La Junta Ejecutiva estará compuesta por personalidades clave del ámbito político y financiero. Entre ellos figuran Marc Rowan, director de Apollo Global Management; Roberto Gabriel, asesor de Trump; y Ajay Banga, presidente del Banco Mundial. Cada miembro asumirá responsabilidades específicas, como el fortalecimiento de la gobernanza, la atracción de inversiones y la movilización de capital para Gaza.
Además, se ha designado al búlgaro Nickolay Mladenov, exministro de Exteriores de su país y excoordinador especial de la ONU para el Proceso de Paz en Oriente Próximo, como alto representante para Gaza. Por otro lado, Jasper Jeffers, comandante de operaciones especiales del Ejército estadounidense, liderará la Fuerza Internacional de Estabilización (ISF), encargada de garantizar la seguridad y la desmilitarización de la zona según lo establecido en el plan de paz de Trump.
Esta iniciativa forma parte de la segunda fase del plan de Trump para Gaza, que busca establecer un Gobierno de tecnócratas en la Franja y desarmar al grupo islamista Hamás. La primera fase, iniciada en octubre, incluía un alto el fuego, la liberación de rehenes y la entrada de ayuda humanitaria, aunque cientos de palestinos han perdido la vida en ataques israelíes desde entonces.

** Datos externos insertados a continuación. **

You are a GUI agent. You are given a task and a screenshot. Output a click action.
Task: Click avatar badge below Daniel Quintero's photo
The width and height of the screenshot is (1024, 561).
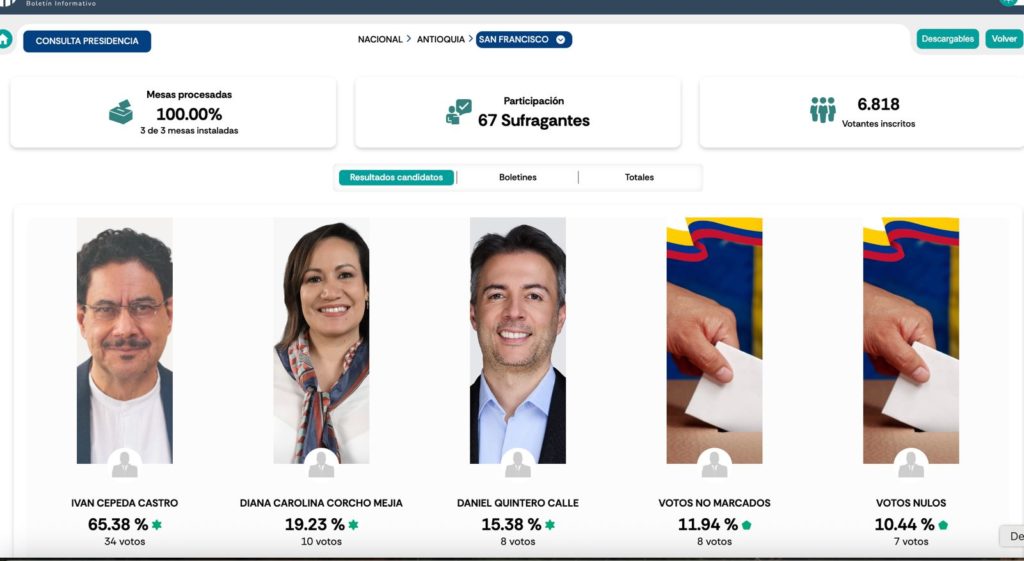pyautogui.click(x=518, y=464)
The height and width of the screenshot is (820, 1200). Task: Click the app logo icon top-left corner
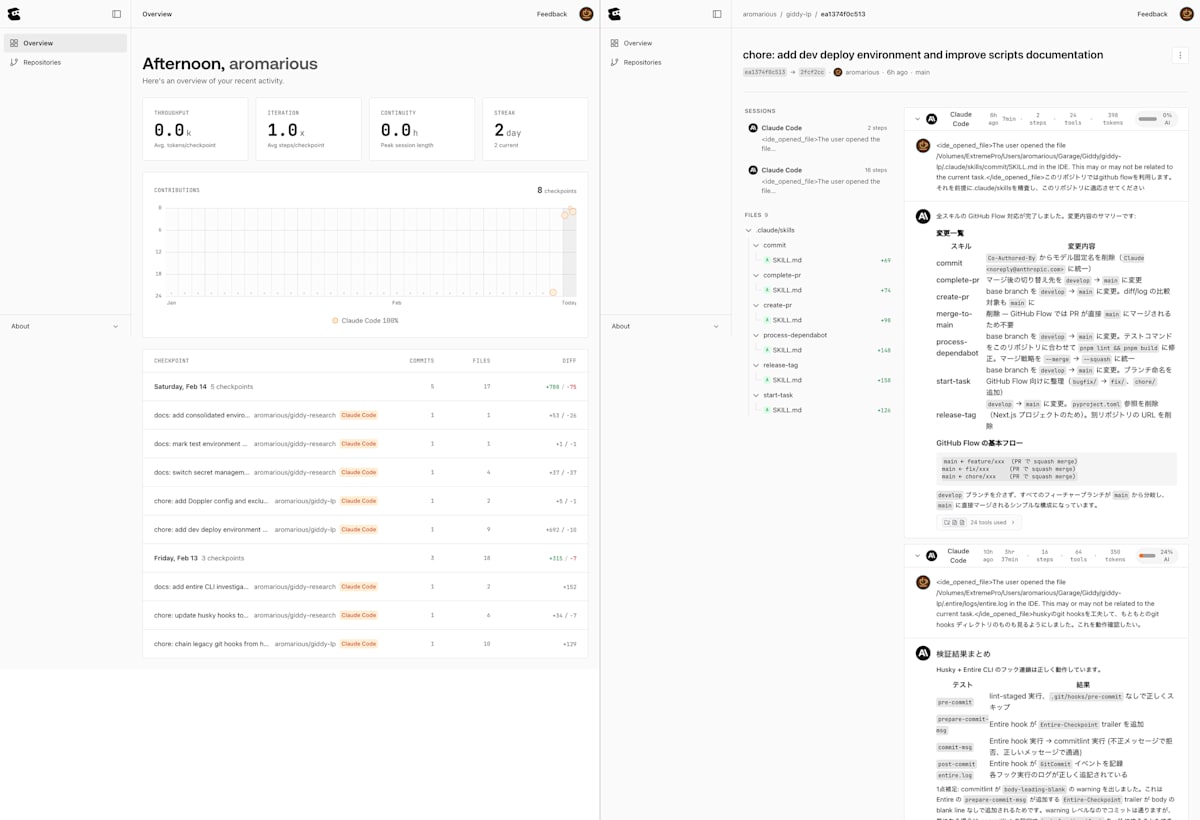14,13
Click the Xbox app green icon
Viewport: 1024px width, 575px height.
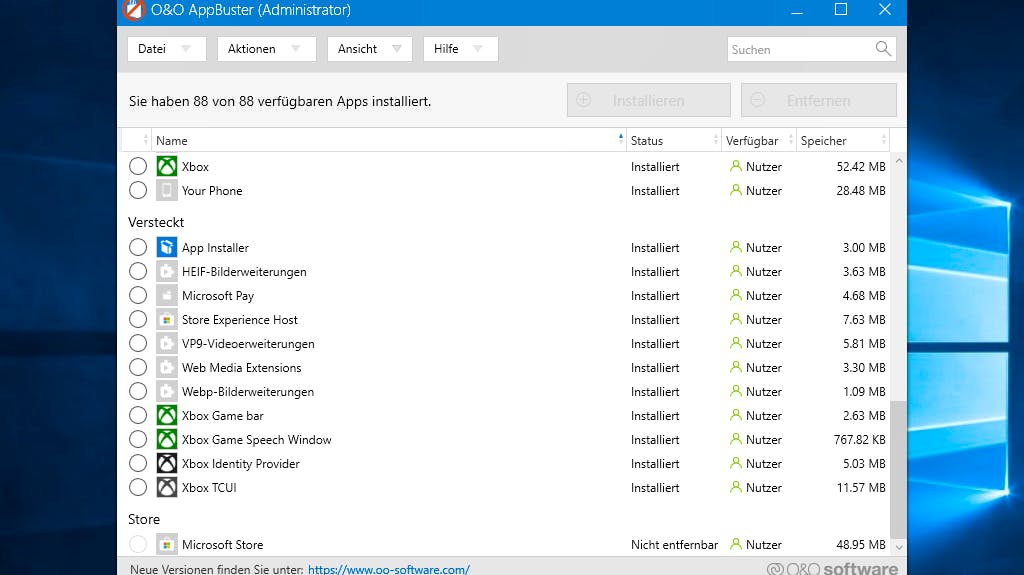[167, 166]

La Junta también supervisará el nuevo Gobierno gazatí, conocido como el Comité Nacional para la Administración de Gaza, compuesto por 15 miembros y liderado por el ingeniero Ali Shaaz. Este organismo será el encargado de ejecutar las directrices de la Junta de la Paz, una comisión presidida por Trump que vigila la aplicación del plan para el enclave.
Esta medida marca un paso crucial en la implementación del controvertido plan de paz estadounidense, que busca sentar las bases para una solución duradera en la región. Sin embargo, su éxito dependerá de la colaboración de las partes involucradas y de la capacidad para superar los desafíos políticos y de seguridad en Gaza.